-- Exercise input follows --
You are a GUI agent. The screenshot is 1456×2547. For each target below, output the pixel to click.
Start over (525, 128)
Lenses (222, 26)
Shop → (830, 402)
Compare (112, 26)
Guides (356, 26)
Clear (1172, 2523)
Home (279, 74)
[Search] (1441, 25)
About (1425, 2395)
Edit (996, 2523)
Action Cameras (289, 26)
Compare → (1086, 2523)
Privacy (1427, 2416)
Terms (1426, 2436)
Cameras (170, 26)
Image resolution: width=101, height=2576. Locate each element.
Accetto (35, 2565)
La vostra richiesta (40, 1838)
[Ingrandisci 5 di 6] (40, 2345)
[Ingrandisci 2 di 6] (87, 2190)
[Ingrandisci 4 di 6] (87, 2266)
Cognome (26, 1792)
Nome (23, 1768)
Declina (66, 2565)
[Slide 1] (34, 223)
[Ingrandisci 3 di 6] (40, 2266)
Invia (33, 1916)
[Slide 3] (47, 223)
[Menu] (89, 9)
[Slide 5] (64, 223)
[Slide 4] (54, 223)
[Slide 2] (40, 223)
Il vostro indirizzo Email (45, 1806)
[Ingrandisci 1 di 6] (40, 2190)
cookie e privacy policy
-- Exercise input concluded --
**Directions for this task:** The expected output is an exact copy of all the records above.

**Solution to the exercise:**
You are a GUI agent. The screenshot is 1456×2547. For each target below, output the pixel to click.
Start over (525, 128)
Lenses (222, 26)
Shop → (830, 402)
Compare (112, 26)
Guides (356, 26)
Clear (1172, 2523)
Home (279, 74)
[Search] (1441, 25)
About (1425, 2395)
Edit (996, 2523)
Action Cameras (289, 26)
Compare → (1086, 2523)
Privacy (1427, 2416)
Terms (1426, 2436)
Cameras (170, 26)
Image resolution: width=101, height=2576. Locate each element.
Accetto (35, 2565)
La vostra richiesta (40, 1838)
[Ingrandisci 5 di 6] (40, 2345)
[Ingrandisci 2 di 6] (87, 2190)
[Ingrandisci 4 di 6] (87, 2266)
Cognome (26, 1792)
Nome (23, 1768)
Declina (66, 2565)
[Slide 1] (34, 223)
[Ingrandisci 3 di 6] (40, 2266)
Invia (33, 1916)
[Slide 3] (47, 223)
[Menu] (89, 9)
[Slide 5] (64, 223)
[Slide 4] (54, 223)
[Slide 2] (40, 223)
Il vostro indirizzo Email (45, 1806)
[Ingrandisci 1 di 6] (40, 2190)
cookie e privacy policy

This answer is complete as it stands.